:: Material for the task ::
—————

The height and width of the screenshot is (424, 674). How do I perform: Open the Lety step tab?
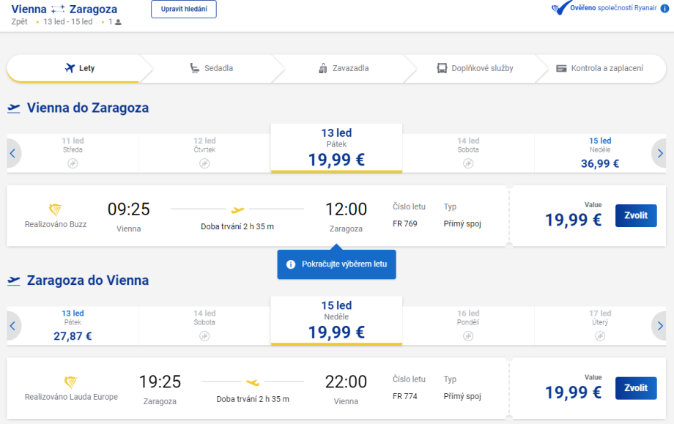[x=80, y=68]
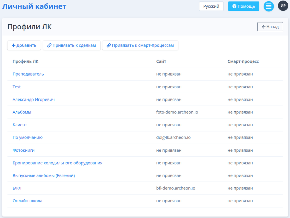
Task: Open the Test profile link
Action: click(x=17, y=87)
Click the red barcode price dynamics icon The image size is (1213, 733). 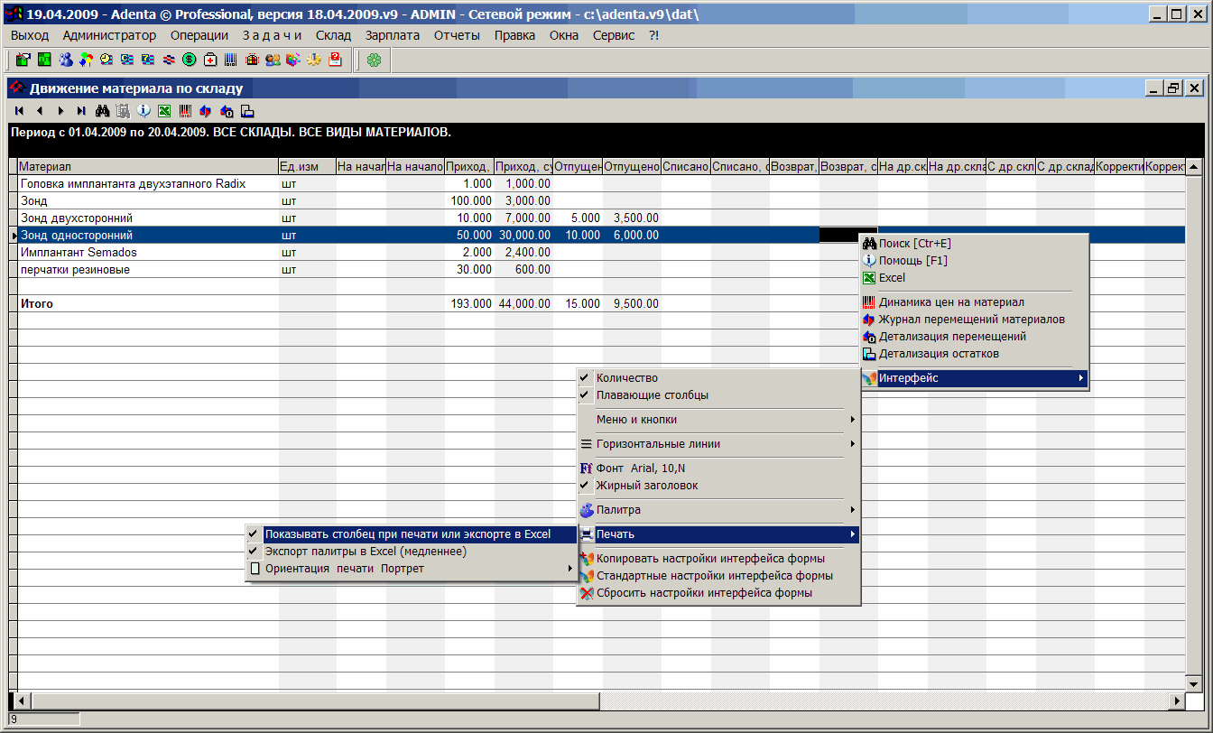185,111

—————

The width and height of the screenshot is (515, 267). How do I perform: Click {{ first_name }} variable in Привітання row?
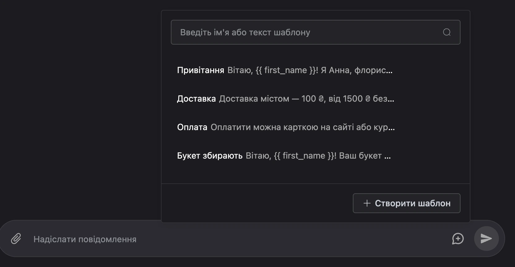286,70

—————

:: Requirement ::
Locate each line in the rows above that contains the word "Open" and copy those lines out in full.

:: Correct answer ::
The height and width of the screenshot is (424, 674). How do I perform: Open the Lety step tab?
Task: Open the Test profile link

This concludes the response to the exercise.